Turns out it does report values at their targets (which is desirable) but doesn't know or indicate that they're anchors (undesirable).

Also tested something with yq - if you tell it to edit a node that is actually from a yaml anchor, it updates the original anchor without warning you that that's what you're doing. Yikes.

(For anyone who wants to test it: https://pypi.org/project/yamlgrep/)

Anchors are so, so useful. Buildkite (which has its own CI pipelines syntax) is a good example. Let’s say I want every pipeline step to run on my custom agents (on my self-hosted infra). I could either copy/paste an identical “agents” property across however many hundreds or thousands of CI steps I have.

Or I could use a YAML anchor.

I don't think anchors' primary function is to allow global definitions (of variables or whatever), rather it's more like arbitrary templates/snippets to be reused through the YAML file.

In GitLab, where YAML anchors have been supported for years, I personally find them very useful —it's the only way of "code" reuse, really. In GitLab there's a special edtor just for .gitlab-ci.yml, which shows the original view and the combined read-only view (with all anchors expanded).

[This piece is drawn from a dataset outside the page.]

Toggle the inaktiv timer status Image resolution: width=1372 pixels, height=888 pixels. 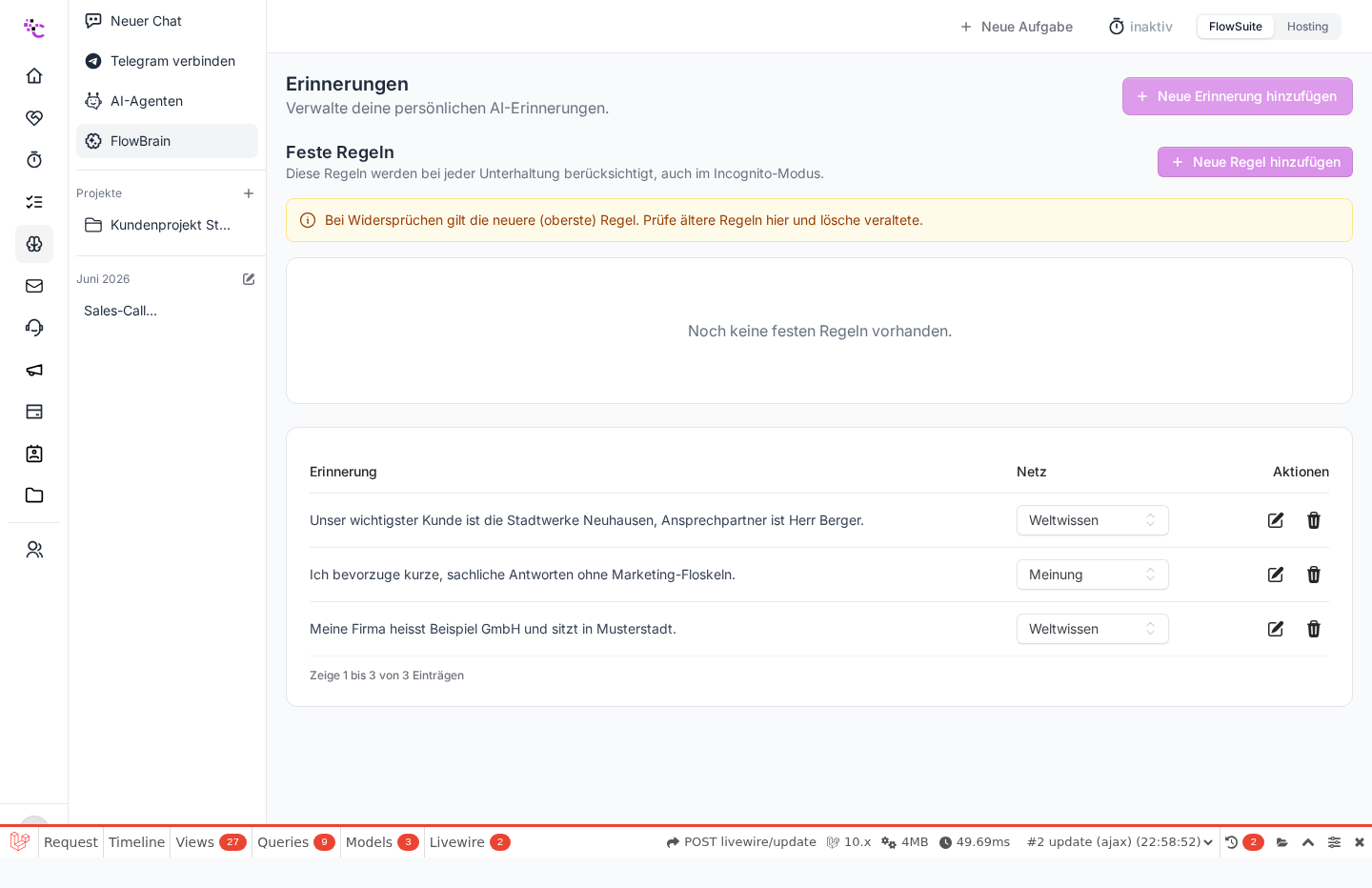point(1140,27)
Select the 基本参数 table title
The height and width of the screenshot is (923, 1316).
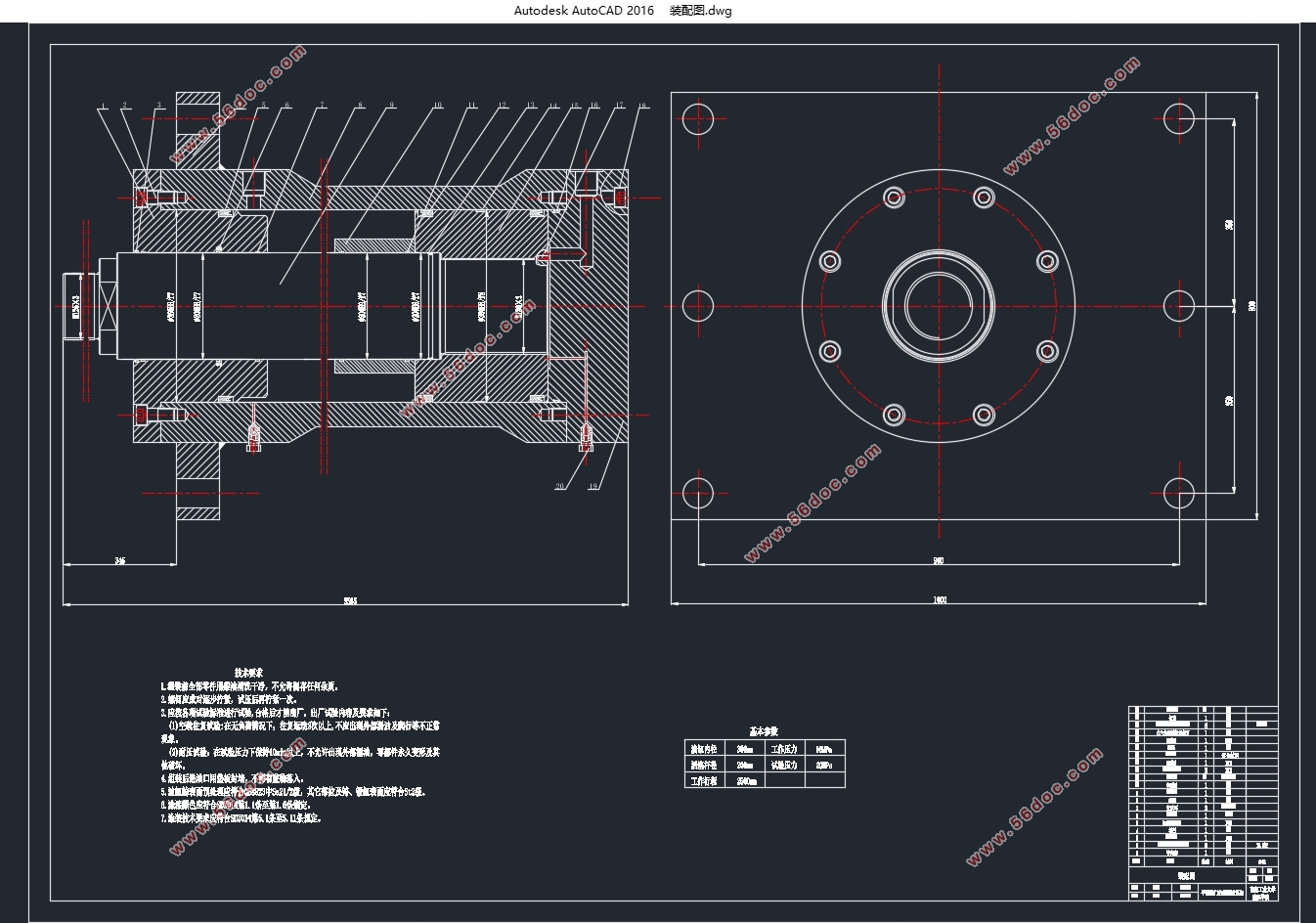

I agree that it's hard to point to the specific line of the source code, but it's enough — in case of an error — to output an action name, action property name, and actual property value that caused an error. Based on these three things, a developer can easily find the correct line.

Common Lisp has this (and other dialects that imitate the Circle Notation; I think Scheme has it now, Emacs Lisp, TXR lisp, ):

E.g.

  (#1=(a b) c d e #1#)
encodes

  ((a b) c d e (a b))
where the two (a b) occurrences are one object. It can express circular structures:

  #1=(a b c . #1#)
encodes an infinite circular list

  (a b c a b c a b c ...)
The object to be duplicated is prefixed with #<decimal-integer>=. This associates the object with the integer. The integer is later referenced as #<decimal-integer># to replicate it.

The thing is, you don't see a lot of this in human-written files, whether they are source code or data.

This is not the primary way that Lisp systems use for specifying replicated data in configurations, let alone code.

Substructure sharing occurs whether you use the notation or not due to interned symbols. (Plus compilers can deduplicate strings and such.) In (a a a) there is only one object a, a symbol.

If you feed the implementation circular source code though, ANSI CL says the behavior is undefined. Some interpreters can handle it under the right circumstances. In particular ones that don't try to do a full macro-expanding code walk before running the code. Compilers, not so much.

Write one set of common rules, include them as needed. Seems useful.